That's entirely different than the original discussion. Aside from that there already are age restrictions on FPS game purchases.
Beyond that there is no way to fully ban children from accessing them. And I do not support locking up parents for letting their children play video games. How is it any different than playing Cowboys and Indians with cap guns in the backyard? There is no evidence to support such draconian measures.
As an example of zero tolerance stupidity....and I'll even use the example of porn - teenage boys and girls are getting charged with child porn crimes and a laundry list of others for sending naked pictures of each other via text message; basically the digital version of "I'll show you mine if you'll show me yours." Kids are having to register as sex offenders for life over stupid kid decisions.
We don't need more laws.
“How is it any different than playing Cowboys and Indians with cap guns in the backyard? “
In the video, he explained that the difference is that when someone is hurt, the game stops — whereas with FPS shooting, you are rewarded to make head explode, blood flowing and eviscerate the others.
It’s very different.
Grossman says that FPS videogame makers are addicting kids to video games for hours at a time, blasting away at humanoid targets that explode in very realistic blood and gore when you shoot them.

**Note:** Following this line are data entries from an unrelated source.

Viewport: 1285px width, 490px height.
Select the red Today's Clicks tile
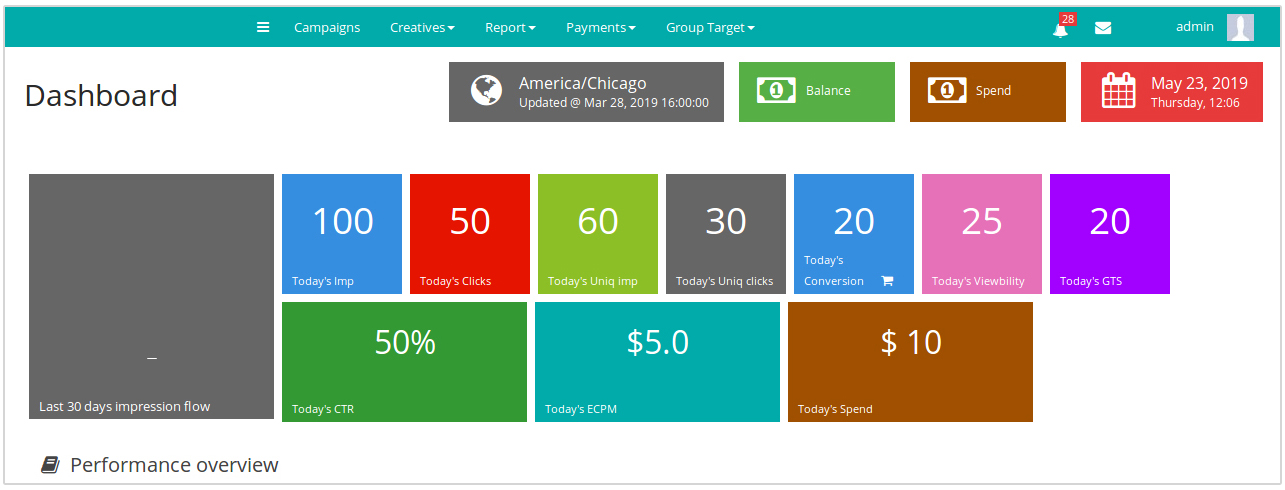(470, 234)
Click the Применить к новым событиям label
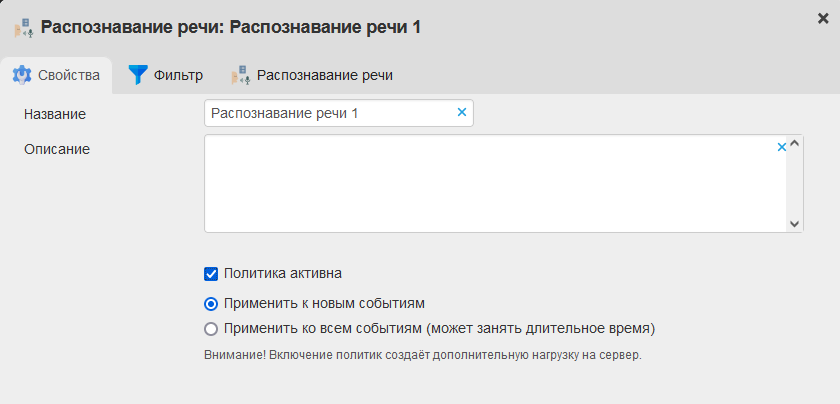The height and width of the screenshot is (404, 840). [325, 303]
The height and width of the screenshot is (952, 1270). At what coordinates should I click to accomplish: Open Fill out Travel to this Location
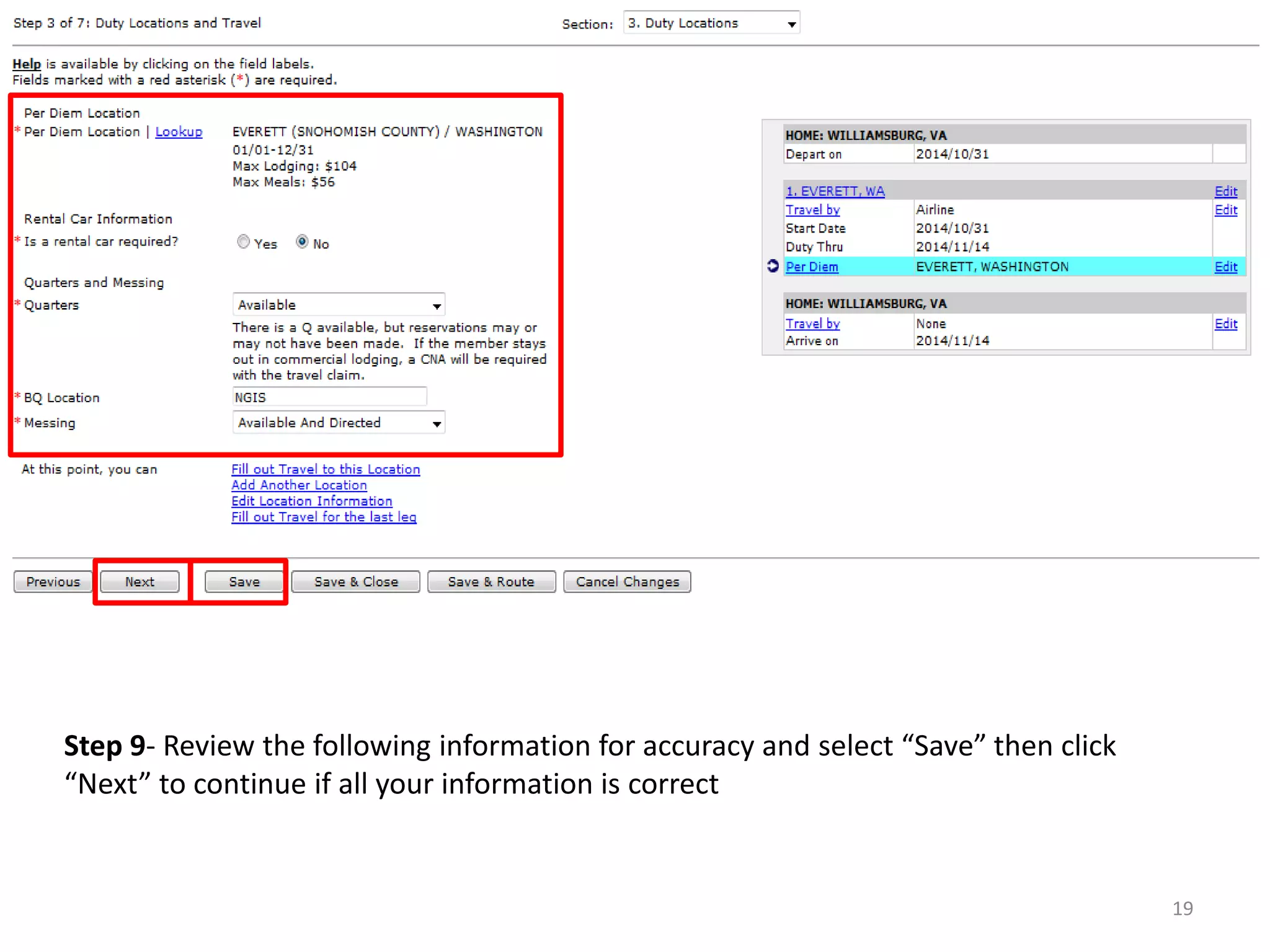(x=326, y=470)
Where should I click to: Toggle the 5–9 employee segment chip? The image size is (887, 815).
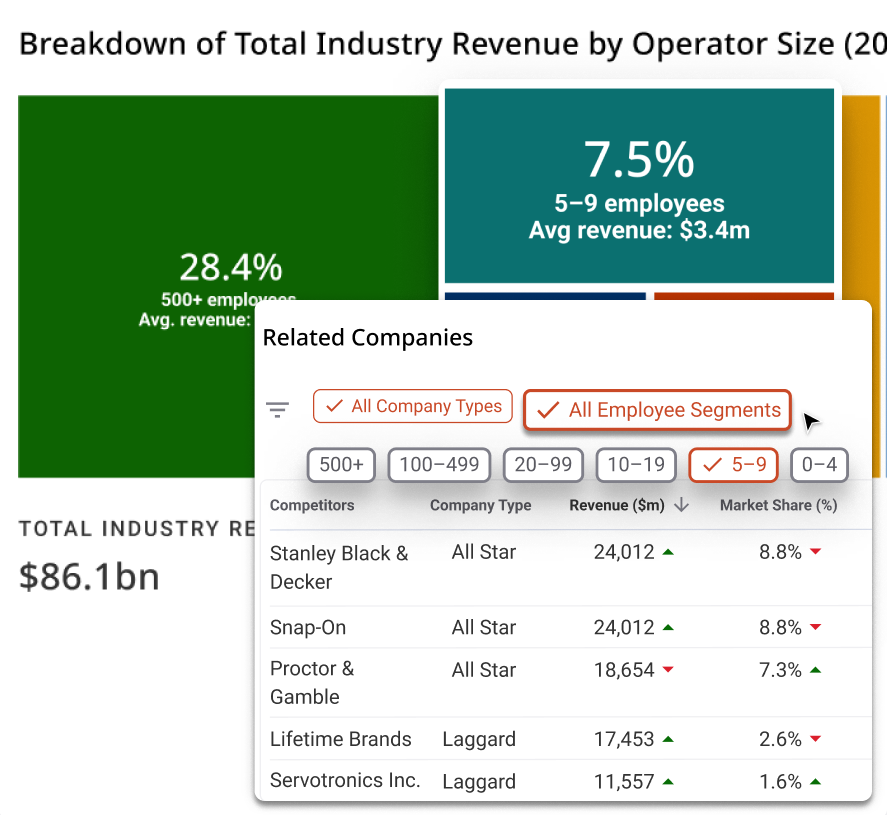click(x=735, y=465)
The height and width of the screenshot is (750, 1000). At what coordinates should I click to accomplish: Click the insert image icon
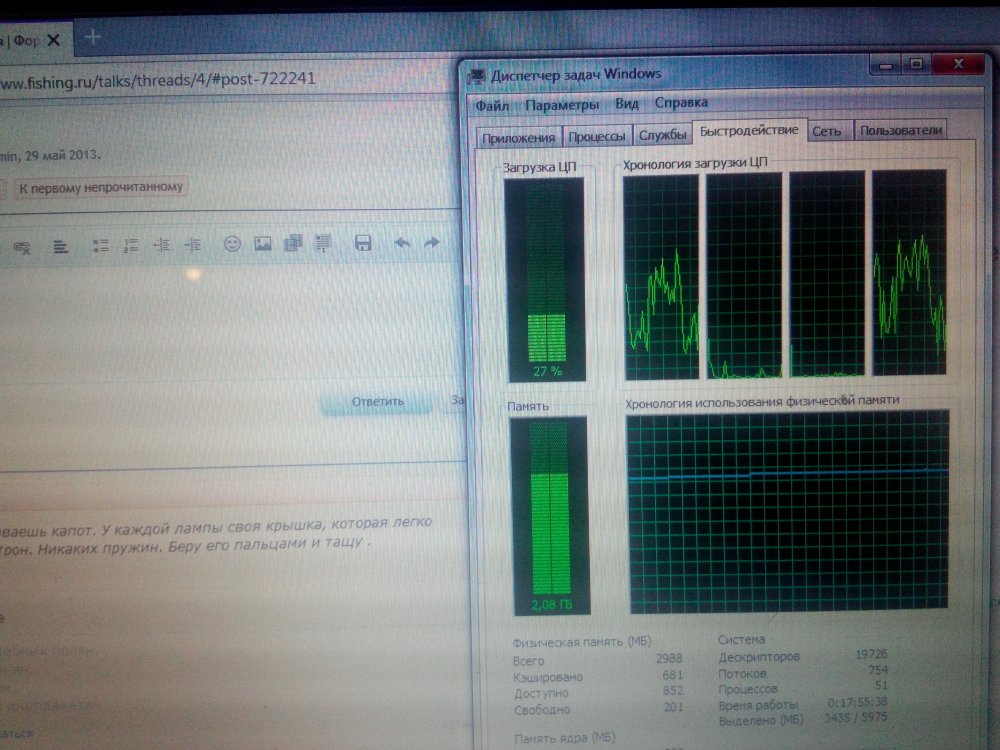[x=263, y=243]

That does not happen when they play Indians and Cowboys.
In vidgames, when you pull the trigger, another virtual human explodes in hi-def blood and gore right in front of you. Grossman says that this rewires the cerebrum to be ready to pull the actual-trigger on actual living humans in a way that playing Indians and Cowboys never, ever did.
I’m off too. I don’t know yet what to think of it, but what’s sure is that Repeat Offender is right in that the bureaucracy is expansive and it could be very dangerous to add more laws banning products; and that Norm is right in that more data are needed to back up the thesis that FPS vidgames train kids to become potential killers, if not actual ones.